→ **The task**
Where does the word "Xbox" show up in the records? Copy every line that has it.

== Data extract ==

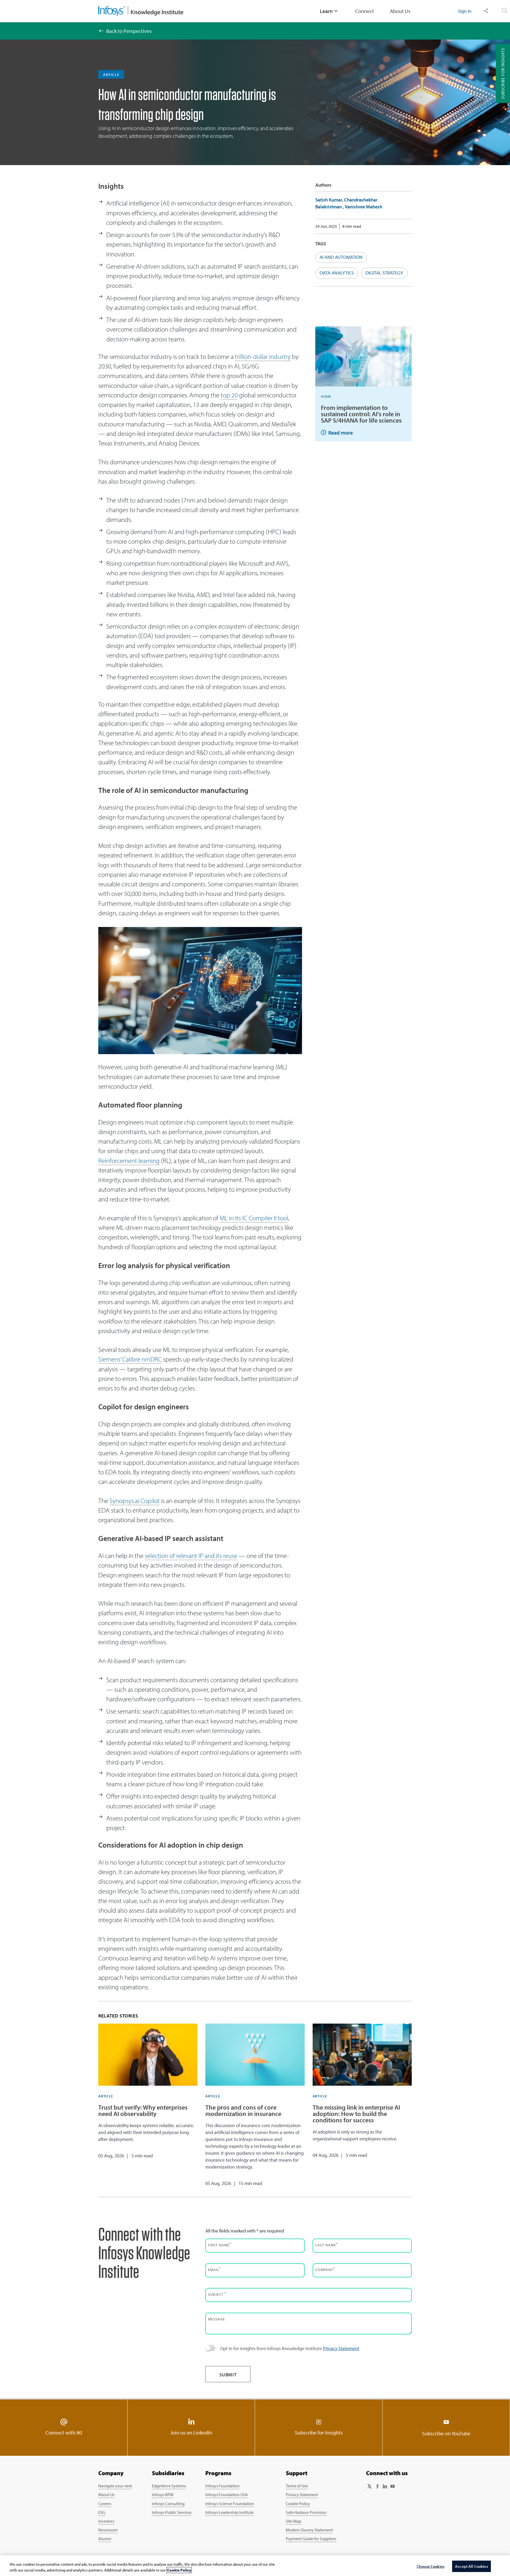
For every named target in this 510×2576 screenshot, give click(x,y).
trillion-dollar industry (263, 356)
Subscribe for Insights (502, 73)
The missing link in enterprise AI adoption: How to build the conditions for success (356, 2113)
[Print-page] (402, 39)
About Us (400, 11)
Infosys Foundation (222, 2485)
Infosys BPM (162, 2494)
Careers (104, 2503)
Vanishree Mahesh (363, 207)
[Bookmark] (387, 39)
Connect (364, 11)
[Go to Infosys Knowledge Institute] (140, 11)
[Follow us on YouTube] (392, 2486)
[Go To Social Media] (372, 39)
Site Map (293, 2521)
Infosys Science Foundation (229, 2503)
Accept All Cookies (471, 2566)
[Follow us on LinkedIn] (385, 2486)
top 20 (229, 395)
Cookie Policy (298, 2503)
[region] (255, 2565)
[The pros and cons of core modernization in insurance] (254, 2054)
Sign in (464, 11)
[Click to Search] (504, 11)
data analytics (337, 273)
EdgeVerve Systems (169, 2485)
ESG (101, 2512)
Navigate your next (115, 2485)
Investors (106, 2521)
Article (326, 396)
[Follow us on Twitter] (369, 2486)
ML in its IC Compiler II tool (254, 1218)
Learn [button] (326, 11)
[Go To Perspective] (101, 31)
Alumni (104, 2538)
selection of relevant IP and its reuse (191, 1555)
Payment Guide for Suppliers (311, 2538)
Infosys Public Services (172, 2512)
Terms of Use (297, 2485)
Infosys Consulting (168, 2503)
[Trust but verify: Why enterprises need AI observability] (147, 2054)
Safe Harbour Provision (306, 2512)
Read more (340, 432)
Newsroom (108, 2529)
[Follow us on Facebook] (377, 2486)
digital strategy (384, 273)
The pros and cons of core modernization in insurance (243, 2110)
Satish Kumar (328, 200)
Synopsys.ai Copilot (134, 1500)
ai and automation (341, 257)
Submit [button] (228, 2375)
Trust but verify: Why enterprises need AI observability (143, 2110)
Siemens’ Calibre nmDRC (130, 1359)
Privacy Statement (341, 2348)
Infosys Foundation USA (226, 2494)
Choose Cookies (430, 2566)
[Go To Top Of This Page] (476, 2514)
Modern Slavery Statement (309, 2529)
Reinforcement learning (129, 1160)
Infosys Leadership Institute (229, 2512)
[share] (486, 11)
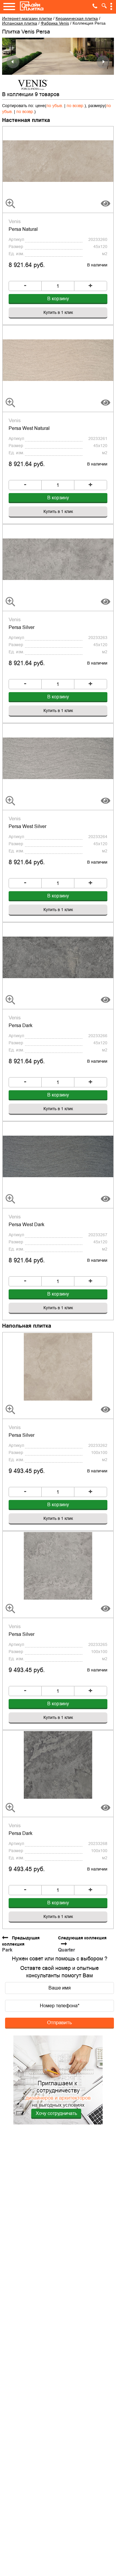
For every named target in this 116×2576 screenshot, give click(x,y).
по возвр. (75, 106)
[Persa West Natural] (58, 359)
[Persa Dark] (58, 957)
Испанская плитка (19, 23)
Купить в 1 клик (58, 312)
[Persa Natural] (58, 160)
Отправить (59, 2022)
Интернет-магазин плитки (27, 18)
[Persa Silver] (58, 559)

===
== Data extract ==

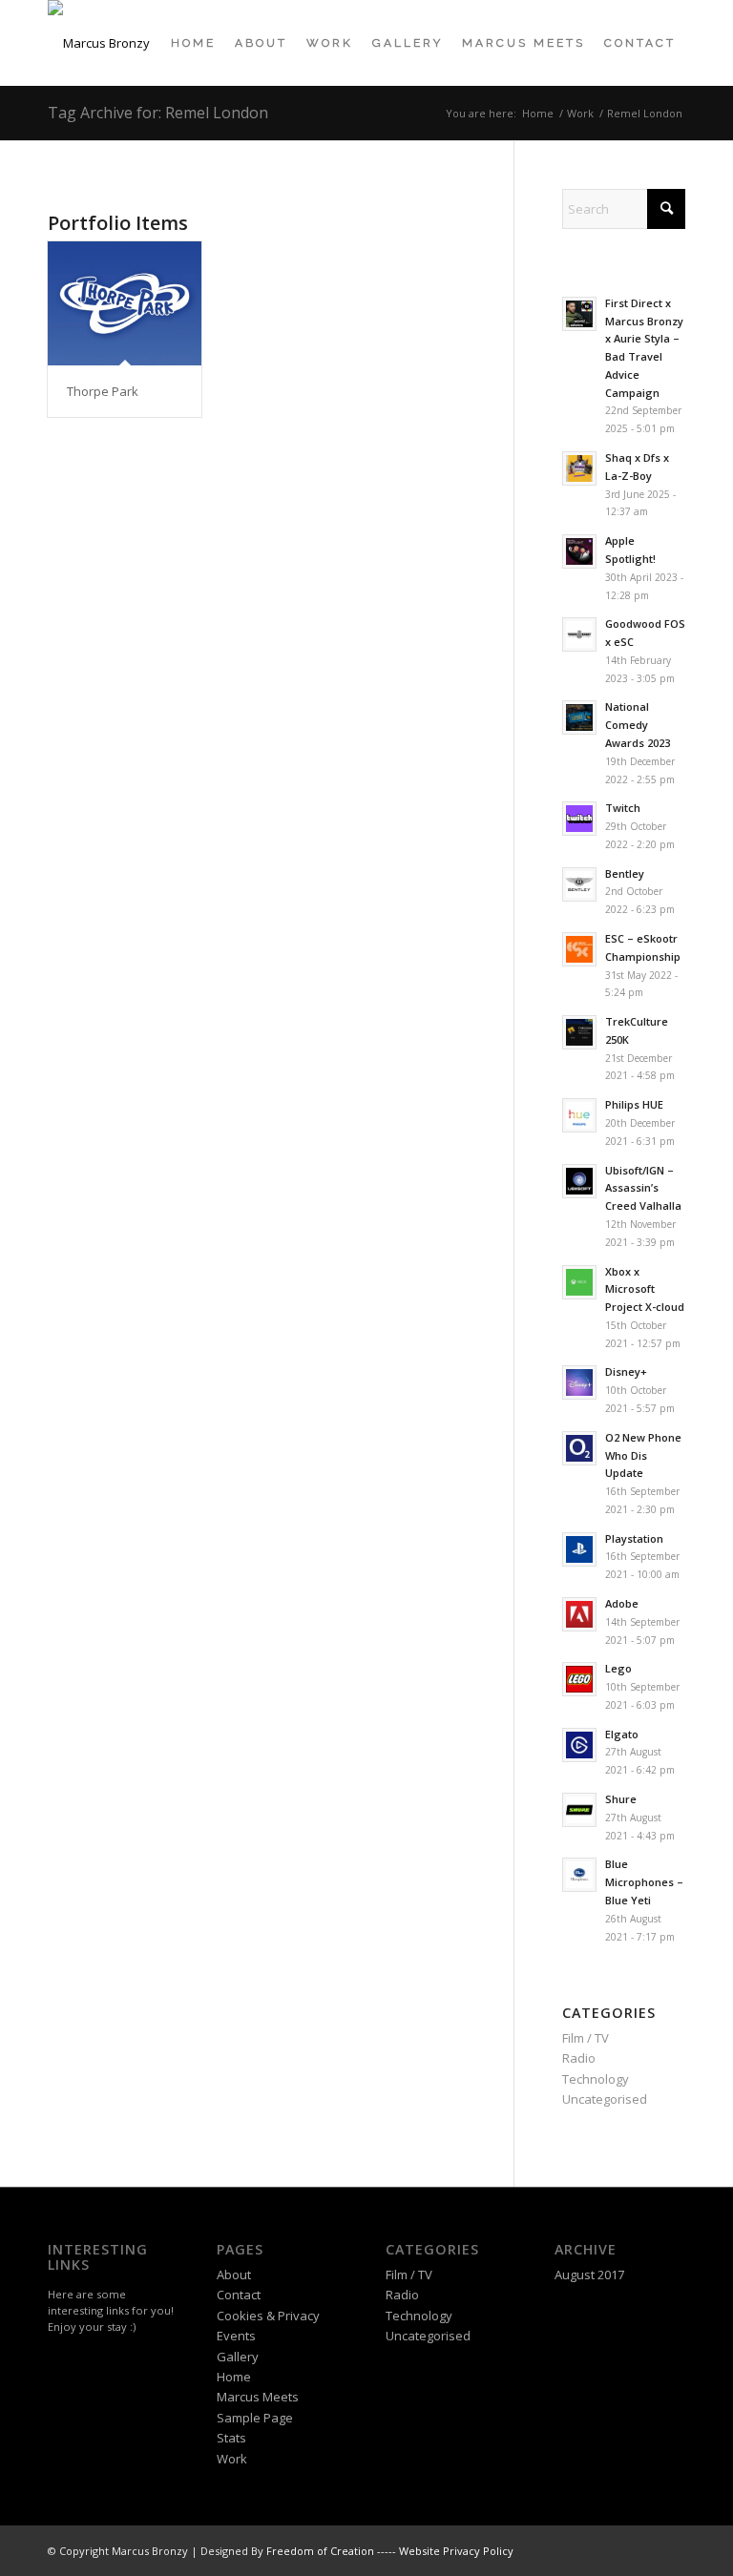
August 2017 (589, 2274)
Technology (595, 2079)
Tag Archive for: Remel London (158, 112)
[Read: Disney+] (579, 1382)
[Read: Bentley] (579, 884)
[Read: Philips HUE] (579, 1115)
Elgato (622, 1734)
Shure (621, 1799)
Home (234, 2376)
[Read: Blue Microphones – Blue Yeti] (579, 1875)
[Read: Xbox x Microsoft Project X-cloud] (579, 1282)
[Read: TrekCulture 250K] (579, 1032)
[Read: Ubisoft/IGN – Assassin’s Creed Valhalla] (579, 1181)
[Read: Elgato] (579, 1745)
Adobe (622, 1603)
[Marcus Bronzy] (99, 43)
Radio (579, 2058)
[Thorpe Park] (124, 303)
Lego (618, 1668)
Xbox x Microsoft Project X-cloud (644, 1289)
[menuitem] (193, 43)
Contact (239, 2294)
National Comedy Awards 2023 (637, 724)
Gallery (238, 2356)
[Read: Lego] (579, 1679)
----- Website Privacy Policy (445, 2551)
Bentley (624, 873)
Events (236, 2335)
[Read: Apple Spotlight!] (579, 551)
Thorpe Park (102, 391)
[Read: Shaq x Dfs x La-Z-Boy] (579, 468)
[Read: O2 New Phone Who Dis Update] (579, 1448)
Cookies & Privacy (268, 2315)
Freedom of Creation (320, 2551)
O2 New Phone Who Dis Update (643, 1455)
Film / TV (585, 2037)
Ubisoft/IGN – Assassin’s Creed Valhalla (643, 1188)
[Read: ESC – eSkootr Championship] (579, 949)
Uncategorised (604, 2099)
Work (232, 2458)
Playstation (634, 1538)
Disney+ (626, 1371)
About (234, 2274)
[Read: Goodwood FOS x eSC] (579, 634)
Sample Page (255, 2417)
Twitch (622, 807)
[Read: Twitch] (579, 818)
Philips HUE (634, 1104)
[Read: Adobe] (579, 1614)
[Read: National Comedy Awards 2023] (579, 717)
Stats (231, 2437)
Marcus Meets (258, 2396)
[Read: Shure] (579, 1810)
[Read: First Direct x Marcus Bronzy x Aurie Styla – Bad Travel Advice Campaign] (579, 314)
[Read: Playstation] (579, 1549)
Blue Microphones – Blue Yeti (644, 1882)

===
== Data extract ==

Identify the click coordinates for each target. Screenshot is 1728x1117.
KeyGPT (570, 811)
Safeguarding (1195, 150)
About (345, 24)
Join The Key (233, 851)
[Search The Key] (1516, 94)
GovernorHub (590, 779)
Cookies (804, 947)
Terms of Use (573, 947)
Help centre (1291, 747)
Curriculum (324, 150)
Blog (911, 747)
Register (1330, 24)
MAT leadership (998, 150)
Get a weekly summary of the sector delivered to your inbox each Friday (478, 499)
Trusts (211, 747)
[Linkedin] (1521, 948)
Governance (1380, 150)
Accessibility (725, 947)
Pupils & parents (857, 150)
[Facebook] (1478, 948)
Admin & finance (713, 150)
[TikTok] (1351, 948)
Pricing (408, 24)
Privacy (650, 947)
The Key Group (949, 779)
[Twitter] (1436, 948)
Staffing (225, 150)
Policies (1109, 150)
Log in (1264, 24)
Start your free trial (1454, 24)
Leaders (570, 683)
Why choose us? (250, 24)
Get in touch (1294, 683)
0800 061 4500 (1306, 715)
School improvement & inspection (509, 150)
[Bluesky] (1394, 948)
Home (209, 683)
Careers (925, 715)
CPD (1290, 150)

===

→ **Solution to the exercise**
[Read: Xbox x Microsoft Project X-cloud] (579, 1282)
Xbox x Microsoft Project X-cloud (644, 1289)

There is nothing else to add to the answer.